I have a large set of .doc files which give the variables available in a set of corresponding datasets. I would like to scan through these in R and see which datasets contain a variable of interest. I have done this before on plain text files using readLines but this does not work on .doc files.

I have downloaded the tm package which should be able to read .doc files using the readDOC command, but the instructions are quite limited and I can't get it to work. Does anyone know how to use the readDOC command or have another suggestion for how to do this in R? Thanks!

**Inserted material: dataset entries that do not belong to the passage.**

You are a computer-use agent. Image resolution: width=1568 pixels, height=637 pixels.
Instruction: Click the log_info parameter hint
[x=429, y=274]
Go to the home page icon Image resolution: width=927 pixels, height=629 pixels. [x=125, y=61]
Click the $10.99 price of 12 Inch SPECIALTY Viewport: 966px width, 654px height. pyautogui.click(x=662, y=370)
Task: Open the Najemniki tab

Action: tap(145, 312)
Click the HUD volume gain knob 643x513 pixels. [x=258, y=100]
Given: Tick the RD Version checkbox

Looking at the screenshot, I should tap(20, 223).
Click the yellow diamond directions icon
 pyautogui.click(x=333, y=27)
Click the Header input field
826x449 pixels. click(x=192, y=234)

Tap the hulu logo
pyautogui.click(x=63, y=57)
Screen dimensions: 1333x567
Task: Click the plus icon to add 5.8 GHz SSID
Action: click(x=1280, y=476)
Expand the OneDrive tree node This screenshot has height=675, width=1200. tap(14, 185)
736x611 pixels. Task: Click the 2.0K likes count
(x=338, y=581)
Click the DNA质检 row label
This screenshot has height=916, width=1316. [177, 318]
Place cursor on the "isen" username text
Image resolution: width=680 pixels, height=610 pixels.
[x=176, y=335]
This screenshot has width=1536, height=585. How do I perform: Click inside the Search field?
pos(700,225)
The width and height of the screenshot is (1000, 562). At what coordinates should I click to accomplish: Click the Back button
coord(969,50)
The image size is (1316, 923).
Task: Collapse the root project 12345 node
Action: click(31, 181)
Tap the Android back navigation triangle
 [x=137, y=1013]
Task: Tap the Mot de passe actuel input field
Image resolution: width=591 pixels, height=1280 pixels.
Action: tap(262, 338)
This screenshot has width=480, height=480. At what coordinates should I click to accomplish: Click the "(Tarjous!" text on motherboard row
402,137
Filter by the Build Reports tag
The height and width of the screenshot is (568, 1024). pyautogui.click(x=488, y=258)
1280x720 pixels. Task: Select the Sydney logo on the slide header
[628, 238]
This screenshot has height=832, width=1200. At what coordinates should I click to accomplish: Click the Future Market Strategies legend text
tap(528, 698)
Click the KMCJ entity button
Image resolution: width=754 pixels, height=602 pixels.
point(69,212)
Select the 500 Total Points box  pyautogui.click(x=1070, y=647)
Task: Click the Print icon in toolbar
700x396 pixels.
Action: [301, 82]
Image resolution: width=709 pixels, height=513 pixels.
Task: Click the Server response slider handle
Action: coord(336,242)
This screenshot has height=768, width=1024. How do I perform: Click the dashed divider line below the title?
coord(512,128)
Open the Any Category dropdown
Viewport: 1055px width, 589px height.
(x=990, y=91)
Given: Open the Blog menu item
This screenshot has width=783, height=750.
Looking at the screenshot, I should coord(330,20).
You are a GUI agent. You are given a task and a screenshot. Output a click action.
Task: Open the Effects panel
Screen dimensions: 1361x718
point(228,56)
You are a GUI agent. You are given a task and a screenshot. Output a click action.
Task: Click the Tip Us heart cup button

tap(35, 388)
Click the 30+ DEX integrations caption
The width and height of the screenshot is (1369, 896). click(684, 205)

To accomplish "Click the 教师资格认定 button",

Thank you very much everyone for the replies and suggestions. I thought R might be set up to read in .doc files quite easily, but from what you say I think the easiest thing is to convert all the word files to another format first. I've just downloaded some free software called 'Convert Doc' where I store all the word documents in one folder and it put them all to .txt files very quickly. Now I can automate the searching as I have around 100 datafiles with accompanying word documents that specify the variable coding, which is not always the same in each datafile (eg for yes/no, some use 0/1, others use 1/2) so this allows me to find the right variable and store its coding using readLines, grep and a bit more text processing. Thanks!

Lucy Okell
  • 21
  • 1
  • 3
  • 1
    Do you have antiword installed? Also, show us the code you're using. – Thomas Oct 21 '13 at 10:48
  • Why do you want to use `R` when a simple Word macro could do this just fine? But in any case, you need to give us an example of what constitutes "a variable of interest" so we can suggest ways to detect them. If it's just a word (i.e. character string) there are dozens of simple ways to do so, such as running FileLocatorLite http://www.mythicsoft.com/filelocatorlite on your directory full of Word files. – Carl Witthoft Oct 21 '13 at 11:30
  • Just making sure, .doc or .docx? – Tyler Rinker Oct 21 '13 at 12:56

2 Answers2

5

Your strategy depends upon what you want to do with the documents, and how important the structure of the document is.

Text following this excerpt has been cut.